Yes, very good article. The earlier you miscarry the more people don't get why you aren't "over it" and "trying" again. Others offer comfort in terms of "it's for the best; something was probably wrong with it." I think husbands and wives often respond to miscarriage differently; some men really have a hard time understanding how betrayed mothers who have miscarried feel by their own bodies, never mind the grief of losing the pregnancy. For them, it's often just a mild disappointment, particularly if the miscarriage occurs early.

As I noted on the comments attached to Howard's article online here, it would be nice if the Church could offer a healing Mass for those who have miscarried a few times a year.


For the first time in all the years I have been posting here, one of my comments was removed.
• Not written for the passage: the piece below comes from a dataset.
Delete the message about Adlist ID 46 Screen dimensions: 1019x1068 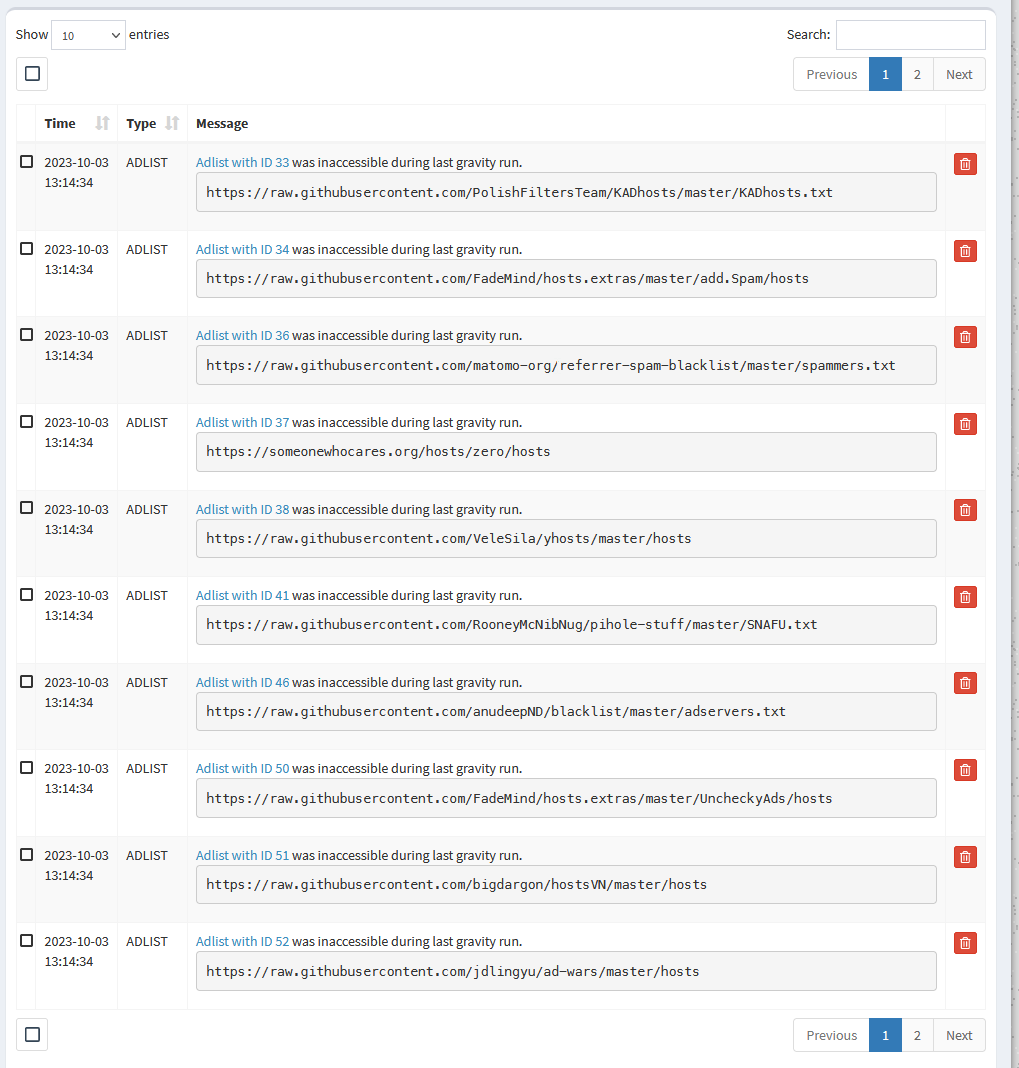click(964, 682)
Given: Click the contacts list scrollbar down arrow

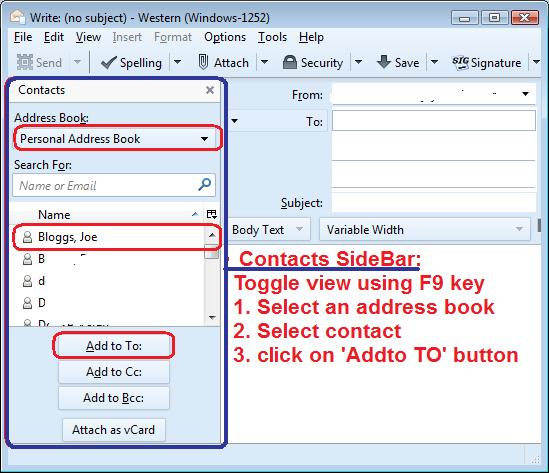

Also, a comment by someone else, with whom I agreed, was also removed.

I won't try to reconstruct it, but the gist of it (or at least what I considered the gist of it) was that it is astonishing that in two millennia the Church has no answer to the very fundamental question of what happens to babies who die without baptism. It is not a new question, obviously, since Augustine famously weighed in on it. But now that we know the staggering number of pregnancies (most of them not even detected) that end with the premature death of the unborn, it is a question that likely involves the majority of conceptions.

I told the story, which I had told before, of my mother (some time in the 1950s) believing she might have had a very early miscarriage calling the parish priest and asking him what she should do with what possibly could have been a tiny embryo. His answer was to flush it down the toilet. I suggested that some formal procedures to follow in such cases might help some priests who might otherwise not be as sensitive as they should be, handle the situation better than the priest who spoke with my mother.  
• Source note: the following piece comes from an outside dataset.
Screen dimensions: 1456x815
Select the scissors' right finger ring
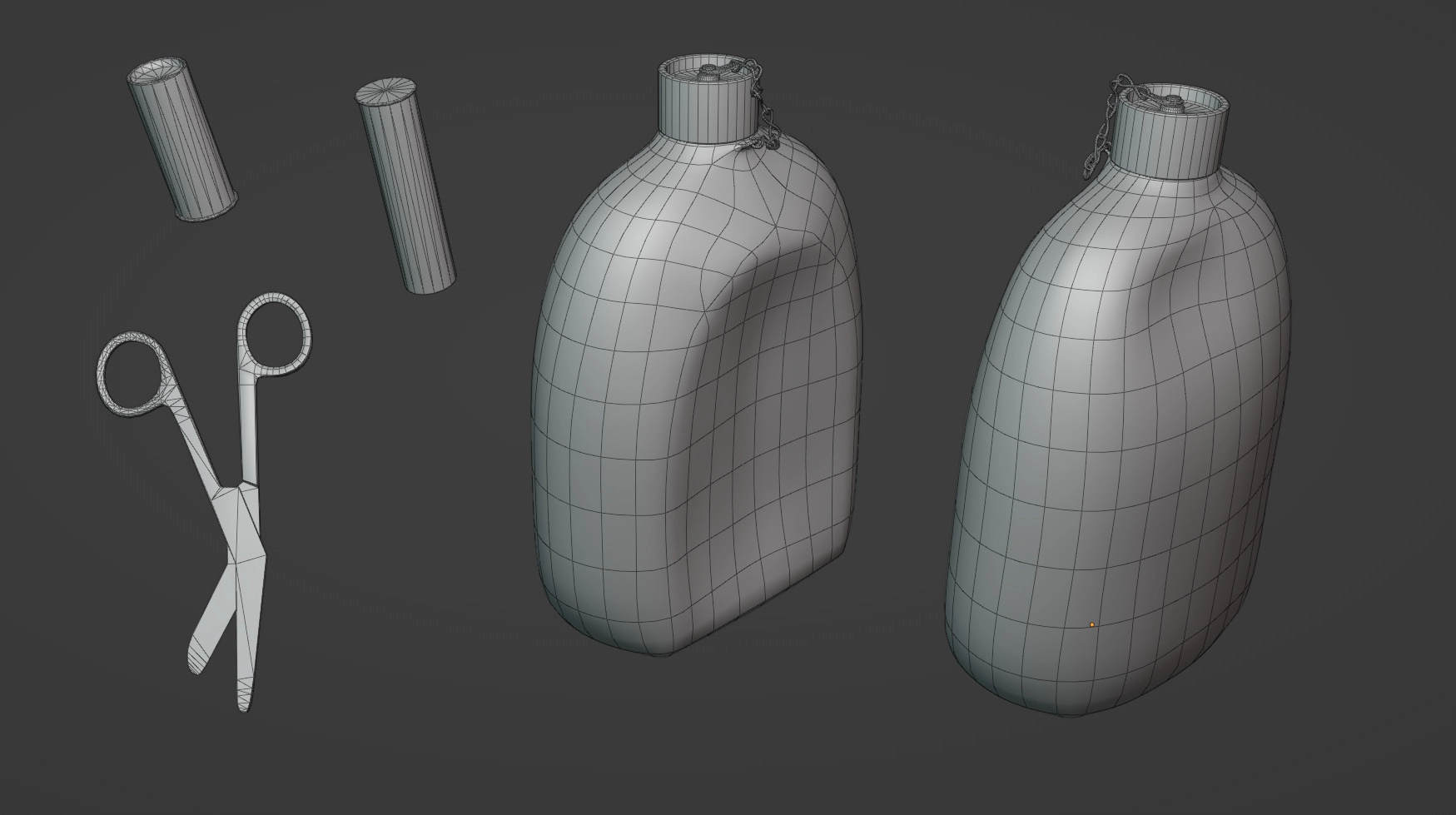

David: I didn't see or delete any comment from you on this post. Are you perhaps thinking of the comment you left on the article itself?

Molly: I mixed up that series of comments with this one. Apologies! No message of mine has been deleted. Thank you for pointing it out. 

David, I appreciate the feeling behind your post, but I would be very wary about urging the Church to make rules about the disposition of fetal remains in the case of very early spontaneous abortion or D&C that followed.

It seems to me that the disposition of any remains should be a matter left to the parents, with priests and parish staff trained to offer helpful suggestions, referrals to miscarriage and stillbirth support groups, and any special healing masses that might be offered for such situations.

Thinking about what happens to babies who die before birth... read the story in the Gospels about Jesus with the little children. Remember some of the men thought that Jesus was too busy or too much of a VIP to have women bringing their babies to him... but Scripture says that Jesus was indignant, or at least I am remembering one translation used that word, "indignant." And Jesus said, "let the little children come to me, for such is the kingdom of heaven."  It happens that the word he used their "brephos" just means little one, which is the same word that was used in speaking of John the Baptist when he jumped for joy in his mother's womb, in the presence of the pre-born Jesus in Mary's womb, brephos.. (I don't read the original languages, but so I was told many years ago, at a diocesan workshop, so I assume it is correct.) Little one. When I talk to women who have experienced prenatal loss, I point out that when Jesus was on earth, he didn't let anyone get between himself and the babies. So, now that he is sitting at the right hand of the Father--who is there who could keep him away from the babies?  I think you can go straight to the Scriptures on this one. It seems very clear to me, and comforting to those experiencing this loss.  You don't need a complicated theology to answer this question.  Theologians seem to give conflicting and confusing answers on this question--I think we're done with limbo and then someone else brings it back again. But the Scriptures are clear and comforting in my opinion.